We recommend that you use a list-based graph implementation rather than a matrix-based one. Why does that choice make the most sense for this application? Think about the relative strengths of list-based and matrix-based graph representations as you implement the lab. Vertex labels should be the course names.

Extensions

For full credit on this lab, please complete at least one interesting extension to the program, from those listed below. This is also a great opportunity for earning some extra credit by adding any features you find interesting. If you complete more than one extension, you will receive bonus credit.

Print out a final exam schedule ordered by course name/number (i.e., AFR 100 would be first, and WGST 999 would be last, if such courses are offered this semester). For each course, you should print all students taking that course.
Print out a final exam schedule for each student, listing students in alphabetical order. For each student, you should list which exam slots they should attend.
Randomize! To handle large files, you could also repeatedly use the greedy algorithm on random orderings of the nodes. After running for a while, you may get lucky and find a schedule close to the optimal, even if you are not guaranteed to find the true optimal. Feel free to explore other approaches as well. As output, list the largest and smallest solutions found in a given run.
Arrange the time slots in an order that tries to minimize the number of students who must take exams in three consecutive time slots. This is trickier than the other options!
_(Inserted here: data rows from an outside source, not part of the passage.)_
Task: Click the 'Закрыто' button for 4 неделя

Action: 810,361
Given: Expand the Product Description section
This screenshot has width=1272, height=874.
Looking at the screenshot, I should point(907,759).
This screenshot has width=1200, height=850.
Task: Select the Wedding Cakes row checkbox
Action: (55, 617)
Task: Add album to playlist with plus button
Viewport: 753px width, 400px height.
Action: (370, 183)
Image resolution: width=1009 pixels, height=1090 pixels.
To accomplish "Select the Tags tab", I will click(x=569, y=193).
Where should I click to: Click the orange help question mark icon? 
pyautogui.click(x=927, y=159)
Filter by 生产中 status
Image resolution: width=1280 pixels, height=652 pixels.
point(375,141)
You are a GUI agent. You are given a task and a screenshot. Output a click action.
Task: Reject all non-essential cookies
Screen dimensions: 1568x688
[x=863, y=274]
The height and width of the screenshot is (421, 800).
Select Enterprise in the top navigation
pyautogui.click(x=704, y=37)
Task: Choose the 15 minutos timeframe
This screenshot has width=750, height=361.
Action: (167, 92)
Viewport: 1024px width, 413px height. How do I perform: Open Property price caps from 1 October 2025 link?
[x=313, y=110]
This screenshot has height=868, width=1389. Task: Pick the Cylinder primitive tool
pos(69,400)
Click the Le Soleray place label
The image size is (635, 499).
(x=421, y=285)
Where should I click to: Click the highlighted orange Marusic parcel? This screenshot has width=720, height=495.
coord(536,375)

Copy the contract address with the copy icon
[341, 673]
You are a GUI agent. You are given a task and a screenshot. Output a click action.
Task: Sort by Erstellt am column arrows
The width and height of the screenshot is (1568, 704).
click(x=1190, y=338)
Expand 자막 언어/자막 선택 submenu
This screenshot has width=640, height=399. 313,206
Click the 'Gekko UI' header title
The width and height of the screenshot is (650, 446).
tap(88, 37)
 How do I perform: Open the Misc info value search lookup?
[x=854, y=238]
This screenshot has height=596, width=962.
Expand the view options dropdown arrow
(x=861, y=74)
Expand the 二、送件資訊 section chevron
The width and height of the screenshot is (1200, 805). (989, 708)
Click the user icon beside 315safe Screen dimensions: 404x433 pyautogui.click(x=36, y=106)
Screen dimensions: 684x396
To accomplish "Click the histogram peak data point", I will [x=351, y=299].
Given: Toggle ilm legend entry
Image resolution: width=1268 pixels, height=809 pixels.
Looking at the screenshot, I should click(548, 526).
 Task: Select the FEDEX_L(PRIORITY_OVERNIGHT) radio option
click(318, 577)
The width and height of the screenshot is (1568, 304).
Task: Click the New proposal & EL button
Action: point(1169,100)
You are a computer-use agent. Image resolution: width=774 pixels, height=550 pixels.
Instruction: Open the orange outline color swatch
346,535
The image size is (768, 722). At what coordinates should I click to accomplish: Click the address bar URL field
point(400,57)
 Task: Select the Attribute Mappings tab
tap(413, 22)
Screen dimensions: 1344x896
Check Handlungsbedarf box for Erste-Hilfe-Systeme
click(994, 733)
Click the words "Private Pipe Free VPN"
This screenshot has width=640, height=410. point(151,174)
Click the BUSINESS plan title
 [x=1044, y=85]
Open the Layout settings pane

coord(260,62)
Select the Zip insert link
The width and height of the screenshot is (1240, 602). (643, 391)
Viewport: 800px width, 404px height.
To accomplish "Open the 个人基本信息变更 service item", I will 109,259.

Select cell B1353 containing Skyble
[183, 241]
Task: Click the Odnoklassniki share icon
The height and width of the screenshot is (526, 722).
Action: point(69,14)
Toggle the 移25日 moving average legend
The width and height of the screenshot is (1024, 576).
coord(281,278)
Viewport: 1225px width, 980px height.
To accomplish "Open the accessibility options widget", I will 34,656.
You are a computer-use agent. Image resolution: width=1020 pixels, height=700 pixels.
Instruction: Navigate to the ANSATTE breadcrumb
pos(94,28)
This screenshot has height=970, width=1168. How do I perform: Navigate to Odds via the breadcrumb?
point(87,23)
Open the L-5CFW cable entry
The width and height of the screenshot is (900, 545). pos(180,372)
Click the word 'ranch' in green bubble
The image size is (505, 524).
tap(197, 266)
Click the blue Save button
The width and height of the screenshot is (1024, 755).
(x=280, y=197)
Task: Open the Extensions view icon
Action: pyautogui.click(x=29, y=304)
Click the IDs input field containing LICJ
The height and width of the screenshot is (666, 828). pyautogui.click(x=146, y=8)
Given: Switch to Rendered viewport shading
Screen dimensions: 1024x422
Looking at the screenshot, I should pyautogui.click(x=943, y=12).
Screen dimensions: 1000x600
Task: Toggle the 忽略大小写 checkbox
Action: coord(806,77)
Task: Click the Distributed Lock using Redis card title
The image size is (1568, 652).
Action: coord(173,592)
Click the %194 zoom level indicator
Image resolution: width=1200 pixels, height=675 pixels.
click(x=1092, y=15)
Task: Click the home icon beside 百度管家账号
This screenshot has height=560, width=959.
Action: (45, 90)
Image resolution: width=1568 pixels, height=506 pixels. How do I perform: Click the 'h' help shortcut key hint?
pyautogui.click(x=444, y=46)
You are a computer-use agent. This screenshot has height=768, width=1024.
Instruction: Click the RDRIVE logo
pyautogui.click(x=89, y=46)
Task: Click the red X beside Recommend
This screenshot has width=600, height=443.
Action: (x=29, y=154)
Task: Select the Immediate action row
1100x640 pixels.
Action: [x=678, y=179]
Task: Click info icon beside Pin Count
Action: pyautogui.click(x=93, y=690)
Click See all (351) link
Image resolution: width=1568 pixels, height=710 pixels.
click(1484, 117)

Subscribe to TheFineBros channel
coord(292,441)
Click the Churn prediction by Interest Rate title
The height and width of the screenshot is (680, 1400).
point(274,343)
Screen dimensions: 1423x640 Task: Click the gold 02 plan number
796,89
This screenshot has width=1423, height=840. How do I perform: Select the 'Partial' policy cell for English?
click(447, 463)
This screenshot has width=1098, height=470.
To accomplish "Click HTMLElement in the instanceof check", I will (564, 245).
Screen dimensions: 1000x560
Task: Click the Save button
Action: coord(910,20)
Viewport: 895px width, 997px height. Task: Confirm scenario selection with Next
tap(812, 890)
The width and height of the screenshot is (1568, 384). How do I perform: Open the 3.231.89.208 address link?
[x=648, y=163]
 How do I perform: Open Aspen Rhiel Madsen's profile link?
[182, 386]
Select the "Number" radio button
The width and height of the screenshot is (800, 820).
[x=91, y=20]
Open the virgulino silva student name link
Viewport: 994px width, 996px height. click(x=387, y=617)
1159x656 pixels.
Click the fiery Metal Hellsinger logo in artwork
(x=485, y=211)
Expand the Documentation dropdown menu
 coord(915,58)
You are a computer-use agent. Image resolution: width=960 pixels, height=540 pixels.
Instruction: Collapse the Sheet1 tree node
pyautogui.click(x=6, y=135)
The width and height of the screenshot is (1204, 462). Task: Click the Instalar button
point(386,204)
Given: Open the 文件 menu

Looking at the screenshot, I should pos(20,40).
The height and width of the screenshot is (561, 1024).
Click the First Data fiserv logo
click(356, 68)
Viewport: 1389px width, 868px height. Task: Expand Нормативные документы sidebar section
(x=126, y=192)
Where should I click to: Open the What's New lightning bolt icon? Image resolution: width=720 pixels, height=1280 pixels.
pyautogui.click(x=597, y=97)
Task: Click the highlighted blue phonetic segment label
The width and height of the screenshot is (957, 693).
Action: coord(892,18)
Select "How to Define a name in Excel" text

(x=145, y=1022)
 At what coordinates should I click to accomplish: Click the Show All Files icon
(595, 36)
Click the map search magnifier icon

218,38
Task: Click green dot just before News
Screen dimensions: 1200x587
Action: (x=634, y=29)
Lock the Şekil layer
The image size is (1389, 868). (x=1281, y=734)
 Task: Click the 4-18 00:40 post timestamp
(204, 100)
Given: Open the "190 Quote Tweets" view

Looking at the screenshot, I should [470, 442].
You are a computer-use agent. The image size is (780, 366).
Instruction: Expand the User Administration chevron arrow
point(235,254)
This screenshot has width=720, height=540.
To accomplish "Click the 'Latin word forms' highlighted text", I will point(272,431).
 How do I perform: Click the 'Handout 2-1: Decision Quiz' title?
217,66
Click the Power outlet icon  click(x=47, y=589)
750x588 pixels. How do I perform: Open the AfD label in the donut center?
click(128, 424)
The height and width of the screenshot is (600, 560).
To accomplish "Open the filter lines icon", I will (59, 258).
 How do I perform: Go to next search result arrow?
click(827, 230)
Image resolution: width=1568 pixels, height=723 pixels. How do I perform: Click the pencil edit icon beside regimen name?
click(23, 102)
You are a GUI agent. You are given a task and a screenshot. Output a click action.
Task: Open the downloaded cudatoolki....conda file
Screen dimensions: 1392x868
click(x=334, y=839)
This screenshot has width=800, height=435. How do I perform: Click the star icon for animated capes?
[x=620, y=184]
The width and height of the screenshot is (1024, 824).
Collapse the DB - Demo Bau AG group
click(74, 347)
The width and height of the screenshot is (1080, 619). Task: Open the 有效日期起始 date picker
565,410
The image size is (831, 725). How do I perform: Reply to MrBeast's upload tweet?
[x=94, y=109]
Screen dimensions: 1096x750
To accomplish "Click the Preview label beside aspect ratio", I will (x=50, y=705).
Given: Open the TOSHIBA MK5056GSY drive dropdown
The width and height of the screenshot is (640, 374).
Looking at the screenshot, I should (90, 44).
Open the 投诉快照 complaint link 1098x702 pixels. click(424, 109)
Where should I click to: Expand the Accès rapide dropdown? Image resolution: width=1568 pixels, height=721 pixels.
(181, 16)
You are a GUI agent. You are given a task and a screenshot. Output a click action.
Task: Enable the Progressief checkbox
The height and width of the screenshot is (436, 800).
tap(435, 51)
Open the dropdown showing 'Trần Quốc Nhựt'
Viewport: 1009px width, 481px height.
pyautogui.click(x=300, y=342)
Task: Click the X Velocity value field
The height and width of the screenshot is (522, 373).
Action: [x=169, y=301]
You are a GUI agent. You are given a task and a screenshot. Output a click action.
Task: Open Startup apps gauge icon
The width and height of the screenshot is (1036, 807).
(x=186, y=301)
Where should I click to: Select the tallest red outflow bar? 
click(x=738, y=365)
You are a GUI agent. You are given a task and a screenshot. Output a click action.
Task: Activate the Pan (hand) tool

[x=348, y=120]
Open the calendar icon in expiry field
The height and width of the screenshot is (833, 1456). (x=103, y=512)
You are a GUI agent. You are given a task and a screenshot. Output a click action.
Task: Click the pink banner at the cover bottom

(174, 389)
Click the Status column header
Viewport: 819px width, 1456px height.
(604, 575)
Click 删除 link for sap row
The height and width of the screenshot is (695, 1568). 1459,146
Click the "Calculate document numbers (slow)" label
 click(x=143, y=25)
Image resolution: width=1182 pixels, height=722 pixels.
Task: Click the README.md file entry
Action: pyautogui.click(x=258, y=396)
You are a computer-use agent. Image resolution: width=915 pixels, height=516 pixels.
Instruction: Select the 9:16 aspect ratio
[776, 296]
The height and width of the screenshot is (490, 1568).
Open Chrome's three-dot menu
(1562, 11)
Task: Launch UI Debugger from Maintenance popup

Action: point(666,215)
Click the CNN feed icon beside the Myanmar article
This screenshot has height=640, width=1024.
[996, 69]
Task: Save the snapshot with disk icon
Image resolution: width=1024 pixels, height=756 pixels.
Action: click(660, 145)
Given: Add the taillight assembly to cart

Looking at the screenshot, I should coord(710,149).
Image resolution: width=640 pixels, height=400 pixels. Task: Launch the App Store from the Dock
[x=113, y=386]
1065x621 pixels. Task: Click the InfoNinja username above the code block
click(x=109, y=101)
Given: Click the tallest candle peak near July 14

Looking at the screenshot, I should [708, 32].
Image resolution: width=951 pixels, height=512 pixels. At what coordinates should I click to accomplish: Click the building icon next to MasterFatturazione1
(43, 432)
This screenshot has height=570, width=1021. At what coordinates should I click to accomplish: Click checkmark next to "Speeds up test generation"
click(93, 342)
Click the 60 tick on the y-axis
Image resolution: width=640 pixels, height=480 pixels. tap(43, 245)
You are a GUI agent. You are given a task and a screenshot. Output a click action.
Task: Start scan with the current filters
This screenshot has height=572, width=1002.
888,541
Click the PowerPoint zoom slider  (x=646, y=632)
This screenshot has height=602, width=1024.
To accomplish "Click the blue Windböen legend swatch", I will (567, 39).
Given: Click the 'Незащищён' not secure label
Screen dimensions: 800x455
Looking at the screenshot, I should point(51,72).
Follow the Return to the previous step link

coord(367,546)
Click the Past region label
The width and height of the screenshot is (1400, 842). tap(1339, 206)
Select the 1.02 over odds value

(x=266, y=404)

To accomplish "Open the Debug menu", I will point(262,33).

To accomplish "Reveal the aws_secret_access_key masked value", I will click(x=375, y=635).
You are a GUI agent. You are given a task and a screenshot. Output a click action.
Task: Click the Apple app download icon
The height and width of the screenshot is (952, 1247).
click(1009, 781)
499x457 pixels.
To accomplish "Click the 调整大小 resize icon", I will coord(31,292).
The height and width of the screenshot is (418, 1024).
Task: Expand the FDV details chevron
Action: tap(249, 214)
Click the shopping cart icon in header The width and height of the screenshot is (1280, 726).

Be sure to indicate in the heading of your program (in comments) what extras you have included.

How to Run Your Program

Please ensure that your program can be run as follows (this example assumes the input file is called input.txt):

$ java ExamScheduler < input.txt

Lab Deliverables

We provide several input files, small.txt, medium.txt, and large.txt to help you design and test your program. We recommend that you initially develop your code using the small.txt file, and then move on to the larger files as you gain confidence in your code.

By the start of lab, you should see a new private repository called lab10-exam-scheduling in your GitLab account.

For this lab, please submit the following:

lab10-exam-scheduling/
    README.md
    ExamScheduler.java
    Student.java
    {any other classes you created}
    inputs/
        small.txt
        medium.txt
        large.txt

where ExamScheduler.java, Student.java and {any other classes you created} should contain your well-documented source code.

Recall in previous labs that you had a Java file that contained a convenient main method pre-populated with a variety of helpful tests. It is always a good practice to create a small set of tests to facilitate development, and you are encouraged to do so here.

As in all labs, you will be graded on design, documentation, style, and correctness. Be sure to document your program with appropriate comments, a general description at the top of the file, and a description of each method with pre- and post-conditions where appropriate. Also, use comments and descriptive variable names to clarify sections of the code which may not be clear to someone trying to understand it.

Whenever you see yourself duplicating functionality, consider moving that code to a helper method. There are several opportunities in this lab to simplify your code by using helper methods.

Submitting Your Lab

As you complete portions of this lab, you should commit your changes and push them. Commit early and often.

Be sure to push your changes to GitLab.
Verify your changes on GitLab. Navigate in your web browser to your private repository on GitLab. You should see all changes reflected in the files that you push. If not, go back and make sure you have both committed and pushed.

We will know that the files are yours because they are in your git repository. Do not include identifying information in the code that you submit.

Footnotes

[1] Different implementations of the algorithm may lead to different results!

[2] Or just mark them as visited and ignore them in future passes. Can you think of a reason why this might be better or worse than deleting them?